My father has a garden and a smart home. Sensors, irrigation controllers, AC units, lights, water meters. He's gone deep on this stuff over the years, and he had a growing list of complaints that none of his apps could quite handle.
He wanted the garden watered on a schedule that changes with the season. Lights that turn on and off without him touching five different apps. A heads up when his water bill was about to spike. Each of these things lived in a different system with its own dashboard and its own login.
He was telling me all of this over the weekend, walking me through the products, the protocols, the gaps. And I said: "What if you just messaged something on WhatsApp and it handled all of it?"
He didn't get what I meant. He started telling me about the different apps, the protocols, which system talks to which. His whole mental model was pre-agent. It was like trying to describe color to someone who's never seen it. He's sharp, that wasn't the issue. Nothing in his experience had a reference point for "just message it on WhatsApp and the house handles the rest."
The thing is, my father has been using Claude and ChatGPT more and more over the last year. He sees value in them. But I'm pretty sure he thinks of them as advanced search, and I don't blame him for that. Most people on the planet think the same thing. And if I hadn't spent my own evenings and weekends digging into data science and machine learning, I'd probably think that too. The jump from "it answers my questions" to "it runs my house" isn't obvious. You have to see it to believe it.
So we pulled up Claude and ChatGPT to speed-run through the vendor docs and manuals, confirmed that enough of his devices spoke open protocols, and then I installed an AI agent on his PC called OpenClaw.

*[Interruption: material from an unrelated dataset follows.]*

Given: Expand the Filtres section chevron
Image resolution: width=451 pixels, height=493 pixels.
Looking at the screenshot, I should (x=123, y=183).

If you haven't come across it: OpenClaw is open-source, runs locally on your machine, and connects to whatever messaging app you already use. WhatsApp, Telegram, Signal. It can run commands and control devices, browse the web, manage files. It remembers what you've told it, it runs around the clock, and it can act without being prompted. People have been calling it the closest thing to Jarvis we've got, and after using it, I get why.
My father is 27 years older than me. He's never written a line of code in his life. But he sat down, and OpenClaw walked him through a get-to-know-you. His devices, his preferences, how he wants things to run. He was delighted. And then the two of them started building together.
A few days later I followed up. Not to check whether the garden was perfectly automated. I sent him a short set of safeguards: allowlist only, limited permissions, no third-party skills unless he'd read them, keep it away from anything involving payments, passwords, or sensitive accounts. We talked it through on the phone. He implemented them.
That's the proof, for now. Nothing is finished. But he knows the move: "I'll tell my agent." And that sentence doesn't have a full stop.
A few months ago, if I wanted an AI to perform an actual task in my life, like watering a garden on a schedule or alerting me when something spikes, it took serious work. APIs, scripts, integration debugging. A week or two of tinkering before I'd know if the idea was even viable. Now it takes about an hour. Sometimes less.
But the speed isn't really the story here.
In the corporate world, we talk about domain reengineering, process redesign, digital transformation. But this stuff doesn't stop at the doors of a company. AI agents are going to touch every part of how we live. Everyone now has access to what are arguably the best advisors on the planet, sitting in a chat window, ready to work.
This is like electricity. When Edison was burning through filaments trying to make a light bulb work, and Tesla and Westinghouse were fighting over whether the future was AC or DC, nobody had the right mental models for what they were dealing with. People touched live wires. They did dangerous things. They thought they could connect it to dead bodies and bring them back to life like Frankenstein. The technology was real. People's understanding of what it could do to them was not.
We're in that same moment with AI agents. They work. Most people just don't know what to do with them yet, or how to stay safe around them.
People don't need to become experts. My father is an electrical and electronics engineer, but I never studied electrical engineering. I just know enough not to stick a fork in a power socket, and that's kept me alive. That's about where we need to get people with AI. Just enough to use it safely and enough to start re-architecting how they live.
Sitting next to my father, though, I kept thinking about what just happened.
Nobody taught him to code or walked him through a terminal. I plugged in an agent, pointed it at WhatsApp, and he started talking to it about irrigation schedules and AC settings. He was speaking in the language he already thinks in.
The whole "technical vs. non-technical" divide, the thing that's shaped careers, org structures, hiring decisions for decades, it's eroding.
My dad is probably not going to launch a startup. I know that. But the barrier went from "learn to program" to "learn to say what you want clearly." And a lot of people who've spent thirty years running businesses or managing households are already very good at that.
Like many of us, I've seen the hype cycles. But this now is different because the thing people are hyped about actually works. And its getting better every day and its going to keep getting better.
These tools are improving faster than most people realize, and every day we wait to understand them makes catching up even harder.
So we start now, wherever we are, and we bring as many people with us as we can.
If you haven't put an agent to work yet, try it. Give it a real task, not a parlor trick. Then show someone else how to do the same.
For me, it started last weekend, on my father's PC.